UPDATE: Sad to say that Juliabox is no longer available. A new version of this tutorial using VSCode is here:


Julia is a relatively new language for data analysis. It has a high-level syntax and designed to be easy to use and understand. Some have called it the new Python.

Unlike Python, though, it is a compiled language, which means that while it is as easy to write as Python, it runs much faster because it is converted to low-level code that is more easily understood by a computer.

This is a great if you have to deal with large data sets that require a lot of processing.

Julia is also much less fussy about how a program is laid out than Python. (Python is one of the few languages that forces the programmer to layout code in a particular way, with certain parts properly indented by a fixed number of spaces or tabs. This makes for easy to read code but can be a bit fiddly unless you have an good editor.)

Julia has all the features that you would expect of a modern programming language but, here, we are going to take a look at Julia’s data visualization capabilities. 

They are both impressive and easy to use.

JuliaBox

You don't need to install Julia to follow this article or to create your own Julia data visualizations.  These examples were written in a Jupyter notebook using a free account on JuliaBox**.

JuliaBox is an online environment for creating Jupyter Notebooks. It is simple to use and free (there are restrictions but and you can buy more computing power if you need it, but for our purposes, the free account is perfect). 

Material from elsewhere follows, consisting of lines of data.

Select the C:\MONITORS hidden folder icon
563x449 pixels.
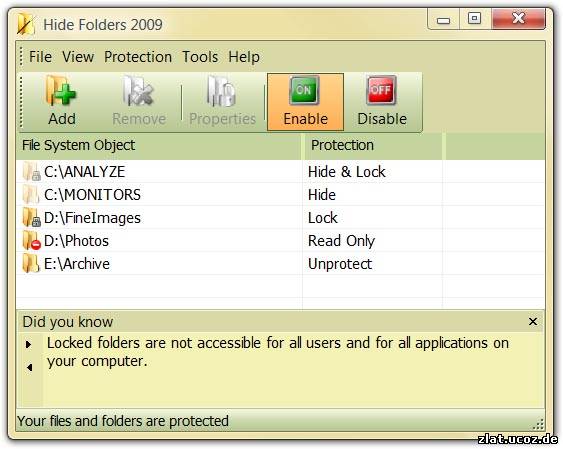pos(31,195)

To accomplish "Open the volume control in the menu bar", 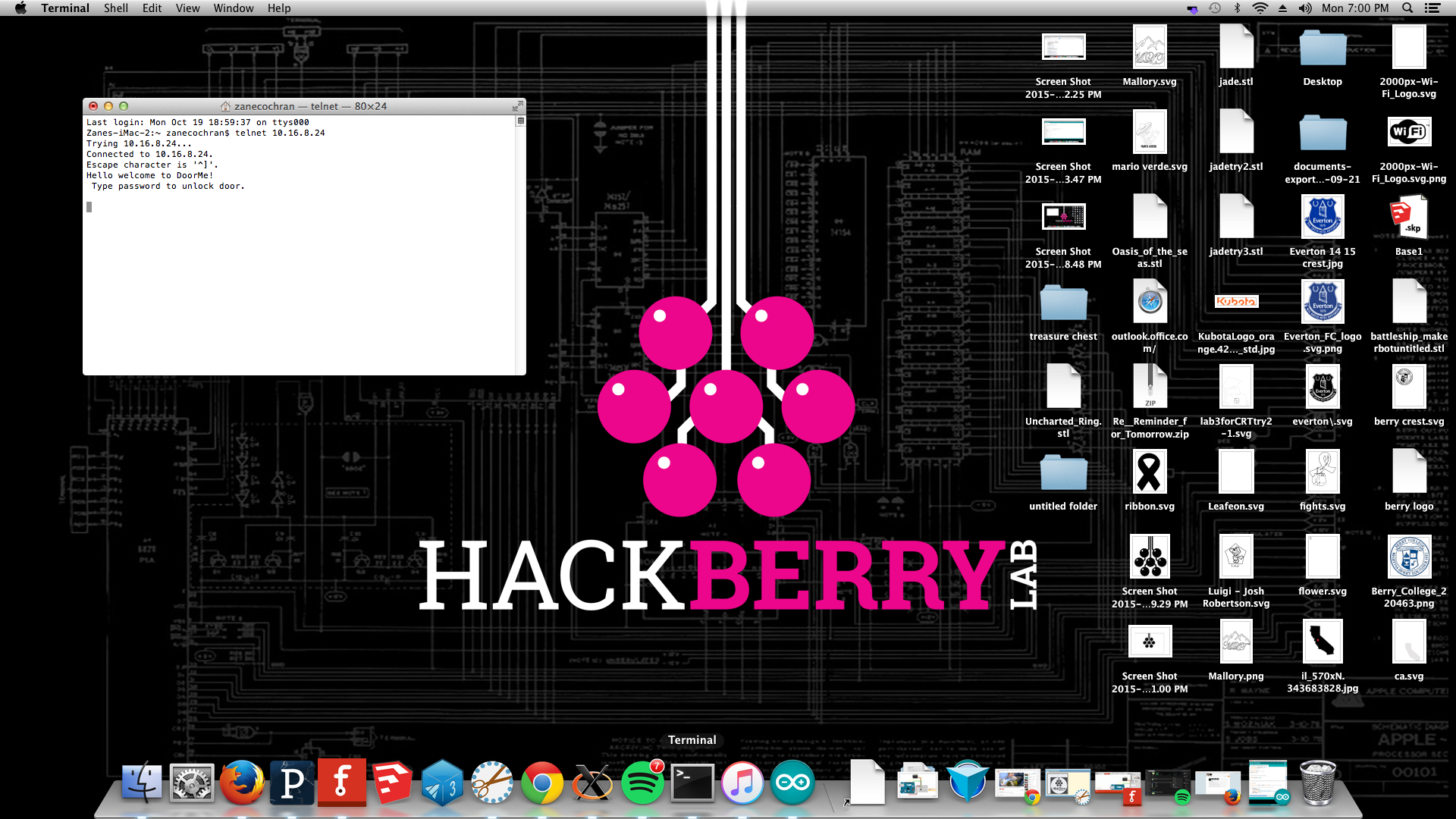I will coord(1305,8).
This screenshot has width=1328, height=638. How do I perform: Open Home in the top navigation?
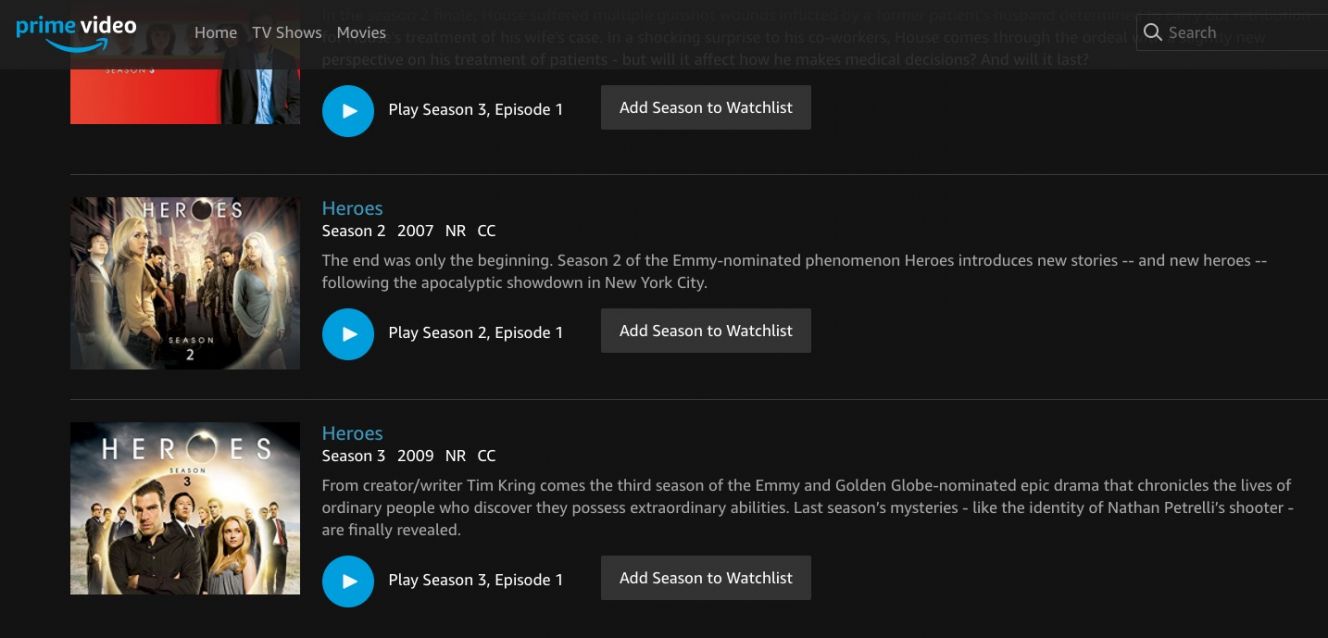pyautogui.click(x=215, y=32)
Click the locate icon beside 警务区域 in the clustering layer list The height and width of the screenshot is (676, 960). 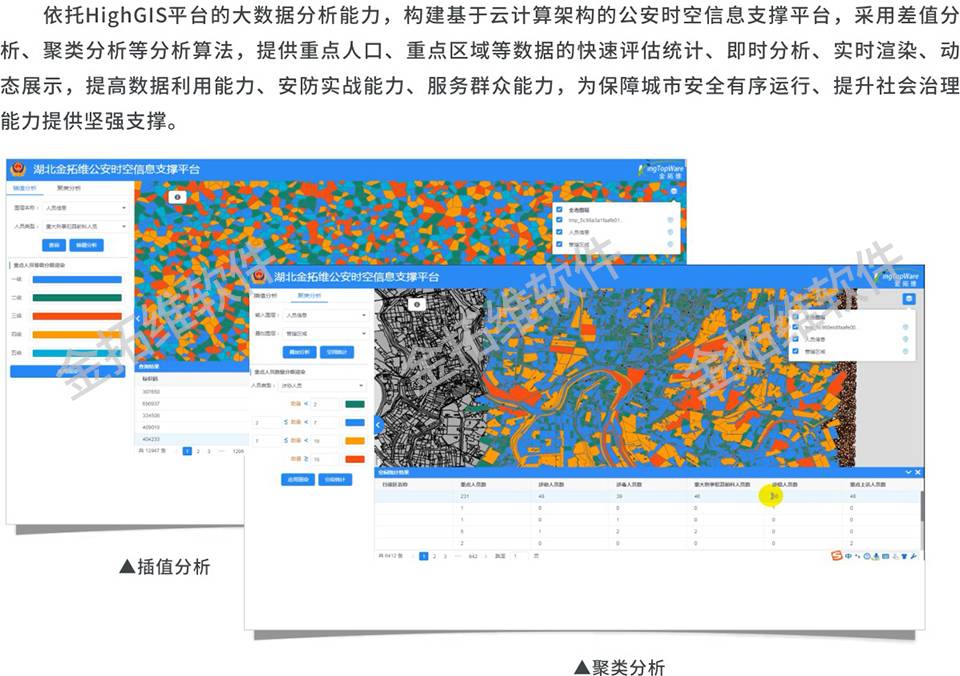pyautogui.click(x=905, y=352)
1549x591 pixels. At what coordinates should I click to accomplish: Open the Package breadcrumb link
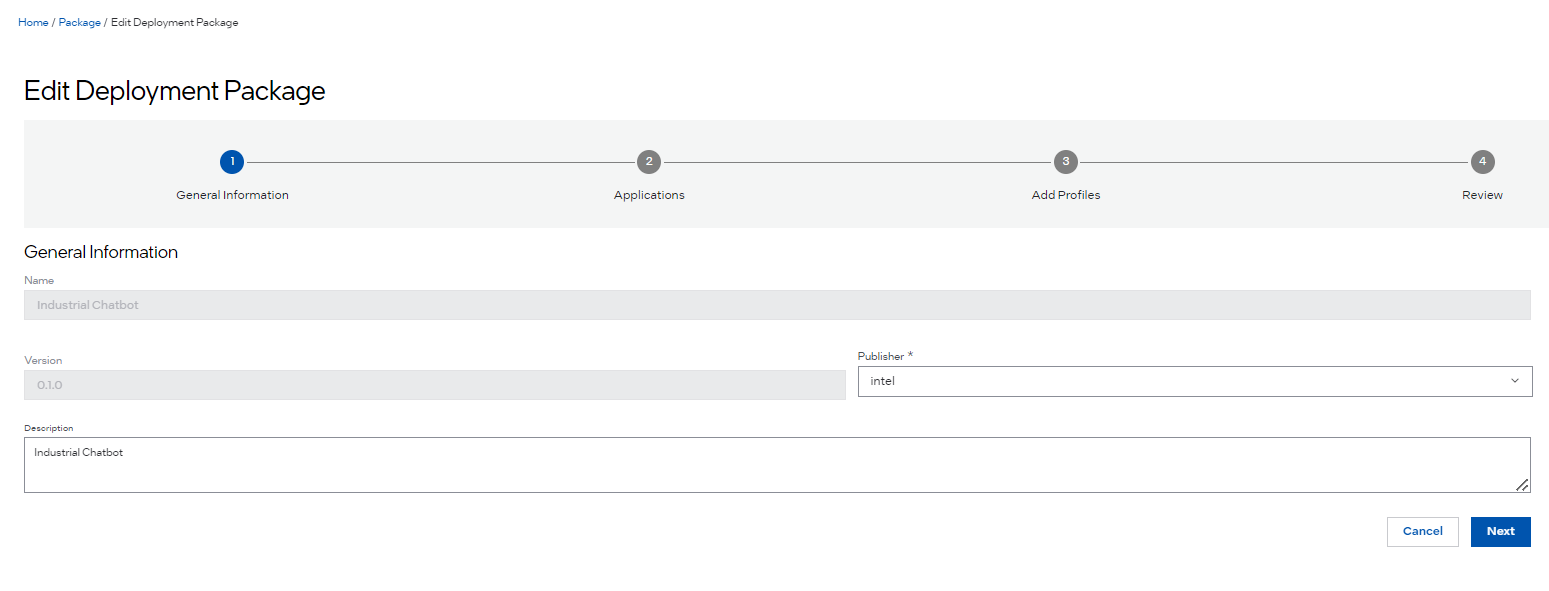pos(79,22)
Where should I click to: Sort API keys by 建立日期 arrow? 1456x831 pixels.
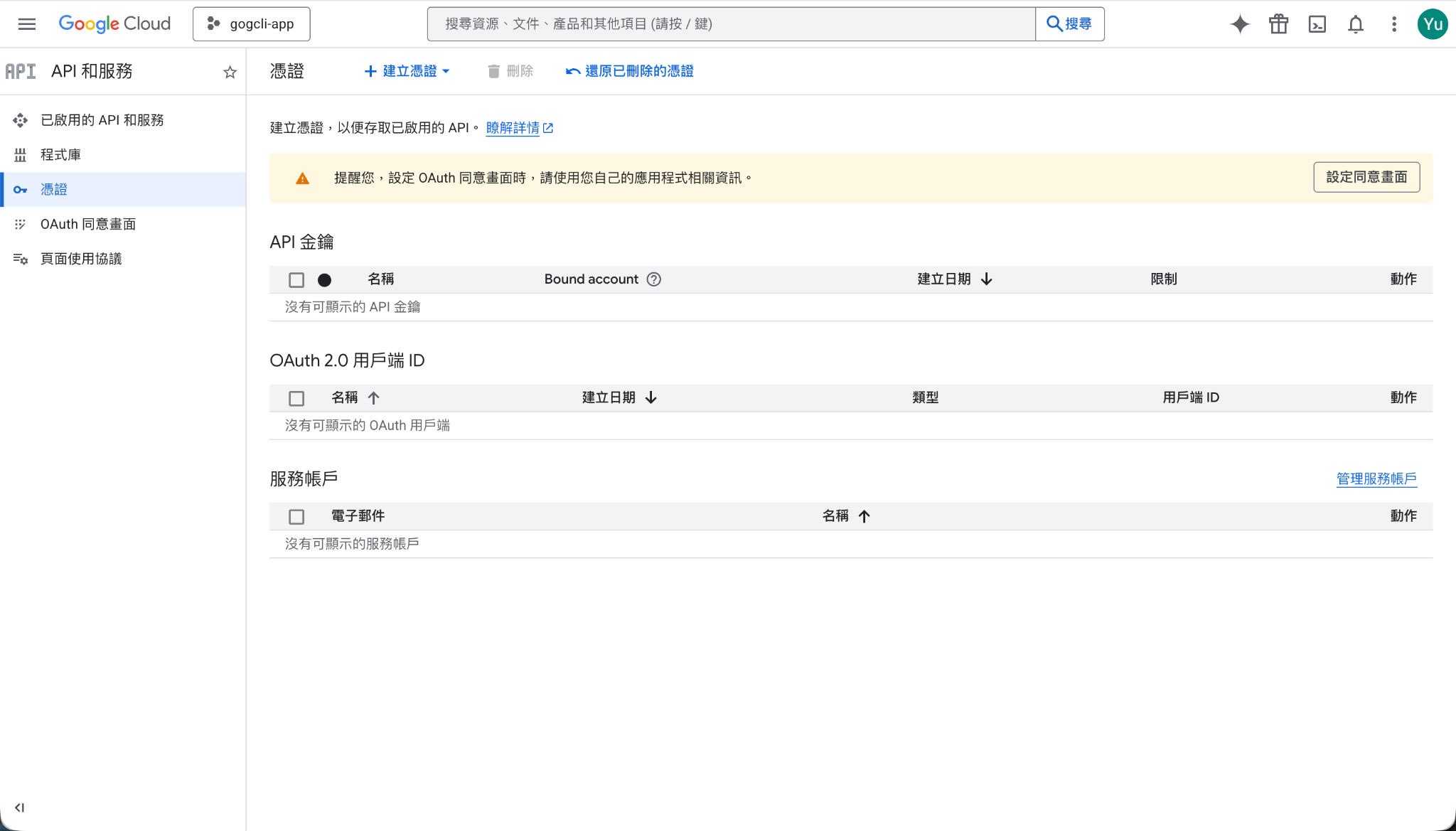[986, 279]
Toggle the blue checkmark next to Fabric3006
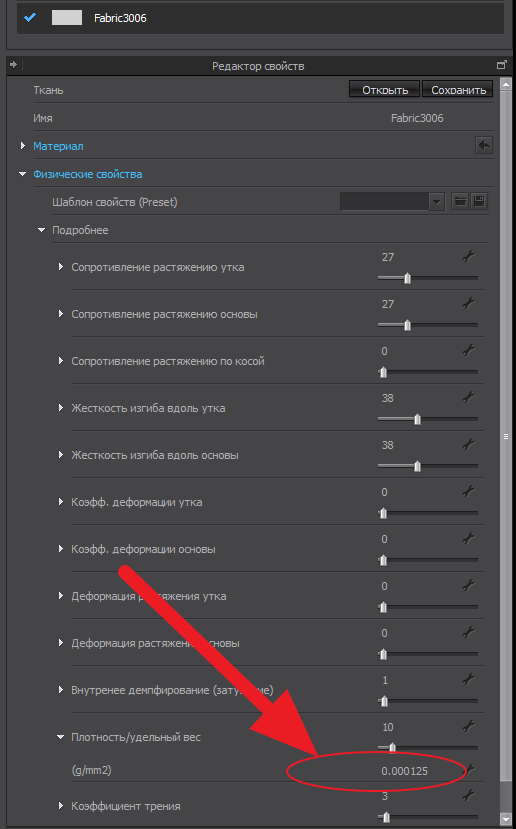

With a free** JuliaBox account, you can create Jupyter Notebooks that run Julia code, execute them, download them and export them as HTML. 

You can save your visualizations as standard png files and download them to include in your documents.

Also, Juliabox already has the libraries that we want to use, so again no installation required.

Jupyter Notebooks are easy to use but, if you want to become more familiar with Jupyter or with Julia, there will be some useful guides in the tutorials folder that you will find when you start with JuliaBox.

If you want to work through the examples in this article, you can download the data files and the Jupyter notebook to use with your own JuliaBox account. I'll put the links at the end of the article.

Plots

Julia, as with most other languages, relies on libraries of code for particular specialist purposes. The one that we are initially interested in is called Plots. This provides us with the capability to create visualizations of data.

So the first piece if code that we need to execute is this:

using Plots

When you type this into a code cell in your notebook and press ctrl/enter to execute it, it tells Julia to load the library that we will use to create our visualizations. 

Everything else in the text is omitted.